A survey by the Civil Engineering Contractors Association last year warned that the ban on red diesel, alongside other fuel tax changes, could cost small contractors up to £600,000 per year.
In the past two weeks, a number of analysts have said that Russia’s invasion of its neighbour could drive inflation in the cost of products used on UK construction sites. Small firms have warned that shortages and price hikes caused by the conflict could bring big projects to a standstill.
Reuters this week reported that oil prices had hit a 14-year high, as world leaders considered halting imports that benefitted Vladimir Putin’s regime.
The CPA urged Sunak to use his Spring Statement later this month to push back the ban on red diesel.
“With the ongoing uncertainty around oil prices, we would welcome a delay in the removal of the rebate until oil prices are more stable and companies are better able to deal with the impact of rising costs,” wrote Minton.
“We continue to see delays in supplies of materials and construction products. Adding to the cost of construction at this very moment in time will only make matters worse,” he added.
The association also urged Sunak to extend the so-called super-deduction that allows companies to claim tax relief when buying new plant and machinery. The CPA wants this to remain in place beyond its slated end date of March 2023 and for the exclusion of plant-hire companies to be lifted.

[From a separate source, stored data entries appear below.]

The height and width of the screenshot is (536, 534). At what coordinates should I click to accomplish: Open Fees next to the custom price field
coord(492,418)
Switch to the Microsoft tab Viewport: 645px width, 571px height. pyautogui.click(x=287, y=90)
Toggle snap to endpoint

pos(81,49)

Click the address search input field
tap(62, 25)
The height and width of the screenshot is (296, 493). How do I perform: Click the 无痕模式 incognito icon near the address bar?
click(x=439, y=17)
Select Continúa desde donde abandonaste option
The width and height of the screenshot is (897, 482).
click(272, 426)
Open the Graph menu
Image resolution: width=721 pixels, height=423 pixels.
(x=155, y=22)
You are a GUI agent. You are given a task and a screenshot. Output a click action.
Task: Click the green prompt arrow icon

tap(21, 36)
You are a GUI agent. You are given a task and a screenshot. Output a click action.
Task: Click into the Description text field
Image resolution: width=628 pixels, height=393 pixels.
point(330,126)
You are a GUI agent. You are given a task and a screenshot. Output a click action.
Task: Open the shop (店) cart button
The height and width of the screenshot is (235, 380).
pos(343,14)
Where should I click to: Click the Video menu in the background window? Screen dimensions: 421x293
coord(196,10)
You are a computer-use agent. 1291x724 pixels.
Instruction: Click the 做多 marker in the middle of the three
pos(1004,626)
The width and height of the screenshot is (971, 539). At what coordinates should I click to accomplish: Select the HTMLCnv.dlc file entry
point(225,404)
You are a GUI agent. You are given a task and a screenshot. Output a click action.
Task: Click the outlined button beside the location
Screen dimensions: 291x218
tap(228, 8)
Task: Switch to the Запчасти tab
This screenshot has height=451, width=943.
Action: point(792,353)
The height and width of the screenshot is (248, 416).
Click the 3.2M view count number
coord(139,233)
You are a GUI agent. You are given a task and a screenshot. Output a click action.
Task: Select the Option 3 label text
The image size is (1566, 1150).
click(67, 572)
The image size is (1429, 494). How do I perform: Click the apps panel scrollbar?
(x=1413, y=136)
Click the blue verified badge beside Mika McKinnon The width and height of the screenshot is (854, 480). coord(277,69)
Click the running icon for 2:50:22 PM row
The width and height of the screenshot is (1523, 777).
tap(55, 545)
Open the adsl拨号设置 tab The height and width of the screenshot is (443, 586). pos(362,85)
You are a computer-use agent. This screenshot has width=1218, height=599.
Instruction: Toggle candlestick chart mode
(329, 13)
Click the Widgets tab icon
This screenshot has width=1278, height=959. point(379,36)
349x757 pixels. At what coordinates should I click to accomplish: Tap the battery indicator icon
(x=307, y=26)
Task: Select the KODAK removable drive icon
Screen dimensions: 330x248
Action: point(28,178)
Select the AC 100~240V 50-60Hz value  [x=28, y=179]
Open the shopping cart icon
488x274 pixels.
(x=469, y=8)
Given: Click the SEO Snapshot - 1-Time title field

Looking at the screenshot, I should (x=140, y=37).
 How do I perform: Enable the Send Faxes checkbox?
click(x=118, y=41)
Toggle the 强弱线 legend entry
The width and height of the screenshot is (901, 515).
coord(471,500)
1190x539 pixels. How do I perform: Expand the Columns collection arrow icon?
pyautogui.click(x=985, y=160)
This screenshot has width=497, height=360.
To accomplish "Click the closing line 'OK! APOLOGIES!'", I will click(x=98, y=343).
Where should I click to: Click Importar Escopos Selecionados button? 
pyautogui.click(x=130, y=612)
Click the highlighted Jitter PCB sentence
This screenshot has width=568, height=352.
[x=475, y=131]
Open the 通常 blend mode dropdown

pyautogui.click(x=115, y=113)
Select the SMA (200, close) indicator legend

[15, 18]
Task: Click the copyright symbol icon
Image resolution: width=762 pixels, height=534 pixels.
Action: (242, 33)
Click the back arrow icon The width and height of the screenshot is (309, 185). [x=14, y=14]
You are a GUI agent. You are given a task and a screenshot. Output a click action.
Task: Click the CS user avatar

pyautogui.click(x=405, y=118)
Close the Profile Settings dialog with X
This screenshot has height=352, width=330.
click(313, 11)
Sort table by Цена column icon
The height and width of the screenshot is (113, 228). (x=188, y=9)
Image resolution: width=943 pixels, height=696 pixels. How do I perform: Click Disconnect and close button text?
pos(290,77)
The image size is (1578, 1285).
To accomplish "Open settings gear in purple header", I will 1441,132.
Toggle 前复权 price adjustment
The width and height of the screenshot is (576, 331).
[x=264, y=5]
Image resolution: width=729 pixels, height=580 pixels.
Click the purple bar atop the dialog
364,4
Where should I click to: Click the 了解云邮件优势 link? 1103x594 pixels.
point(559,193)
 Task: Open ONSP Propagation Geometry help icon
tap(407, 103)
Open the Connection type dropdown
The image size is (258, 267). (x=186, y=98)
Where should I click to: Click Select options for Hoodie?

A Treasury spokesperson said red diesel accounted for nearly 14m tonnes of carbon dioxide emissions every year so it was “right” that the substance was “taxed more fairly” as the UK moved towards its goal of being net-zero by 2050.
They added: “To support firms transitioning away from red diesel, there is £40m of support available via our Red Diesel Replacement Competition.
“We’re backing the construction industry more broadly through tax incentives like the Annual Investment Allowance and the super-deduction, the biggest business tax cut in modern British history.”
Rishi Sunak will deliver his Spring Statement on 23 March.